人間の身体は20歳ころまでに完成し、それ以後の体力は加齢とともに衰えていきます。中高年になって登山をするとき、体力が衰えていることを忘れてはいけません。さらに運動後の疲労の回復能力も低下しています。若い時にスポーツを行っていた人は、まだ意識的な若さが残っており、無理しやすいので注意する必要があります。中高年になって登山を行う際には、精神的な面に比ベて体力的な面の衰えが大きいことを常に念頭において行動すべきでしょう。
1)登山に必要な体力
20歳代の体力は一般的に50~60歳代で半減します。平素、運動をしているとその低下速度を遅らせることができます。歩くのに必要なエネルギーの供給能力には、心臓から血液を送り出す能力が大きくかかわってきます。体カトレーニングを積んで持久力をつけた人は1回に血液を送る量(拍出量)が大きいため、安静時の心拍数が少なくなっています。体カトレーニングを続けながら段階的に山の難易度を上げていくべきです。
2)体力づくりをしよう
登山には体力が必要です。体力はトレーニングから生まれます。体カトレーニングによって、筋力を鍛え、持久力や調整力を高め、バランス感覚の向上に努めましょう。体カトレーニングの方法としてはジョギング、水泳、卓球、ヨガなどが良いでしょう。日常生活の中ではリズミカルな速歩を心がけましょう。また、電車の中で立っていることや、エレベーターを使用せず階段を昇降することもバランス感覚の向上や下肢の筋肉の強化に役立ちます。ラジオ体操を続けるのも良いことです。

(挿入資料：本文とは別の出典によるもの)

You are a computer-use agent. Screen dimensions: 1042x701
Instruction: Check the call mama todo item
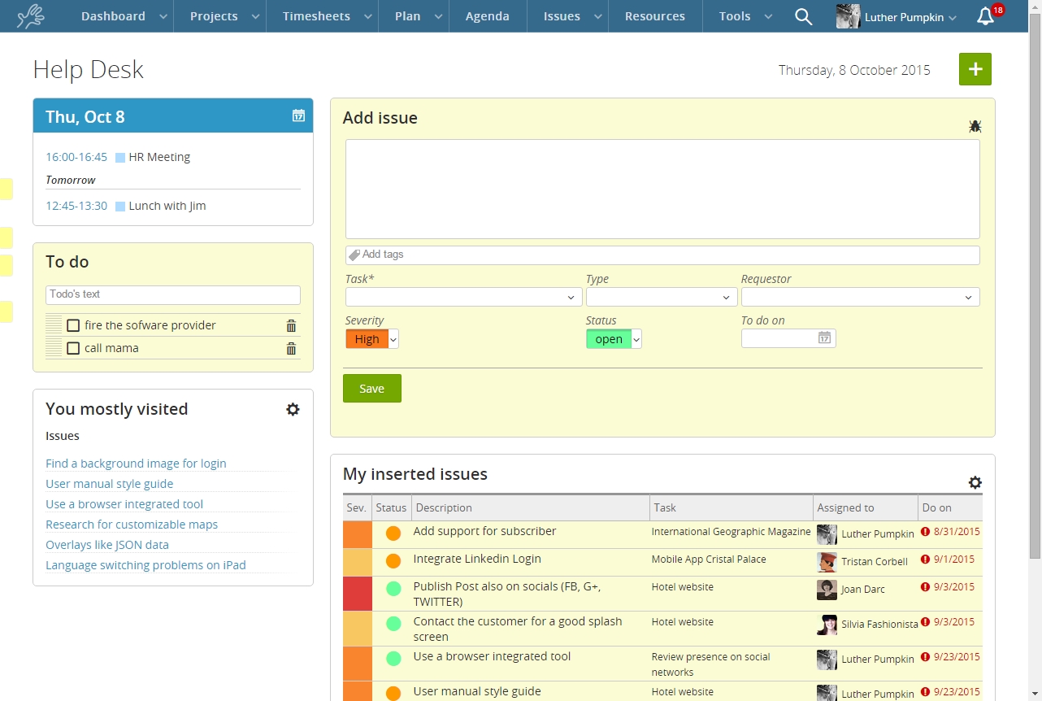(73, 347)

体力トレーニングの前後の準備運動や整理運動にストレッチ体操を忘れないで行ってください。また、登山を始める前にストレッチ体操を行っておくことも、行動中のこむらがえりやアキレス腱炎の予防になります。 (文部省発行「楽しい登山より抜粋」)
遭難防止について(会報R6年11月号)
会報2008年11月号に掲載された「遭難防止について」を再掲します。今読んでも啓発されます。
中高年の登山ブームで遭難事故が多発していますが、当会においても比較的軽い捻挫やじん帯の損傷、転倒による打撲などが起きていると聞いています。楽しい登山を少しでも長く続ける為には、こうしたトラブルの発生回避についてどのように対処すべきか今一度考えて見ましょう。思いつくままに箇条書きしてみました。
・寝不足や過労の状態で参加しない。
・歩き始める前に十分な準備体操、ストレッチを行なう。
・浅い靴は捻挫し易いので、足首まできちんとカバー出来る登山靴を使用する。
・不必要な物は持たず、出来るだけ荷を軽くする。
・水分は十分に用意し、登山中こまめに飲む。(足のツリ、バテ防止)
・ストックを有効利用してひざの負担を軽くし、疲労の軽減に努める。
・登山中疲れがピークに達する前にリーダーに申し出て、荷物を持ってもらうとか、速度を遅くするなどの措置を講じてもらう。(当日の体調もあるので遠慮したり、恥じる事ではありません)
・山行中、リーダーに無断で勝手な行動を取らない事。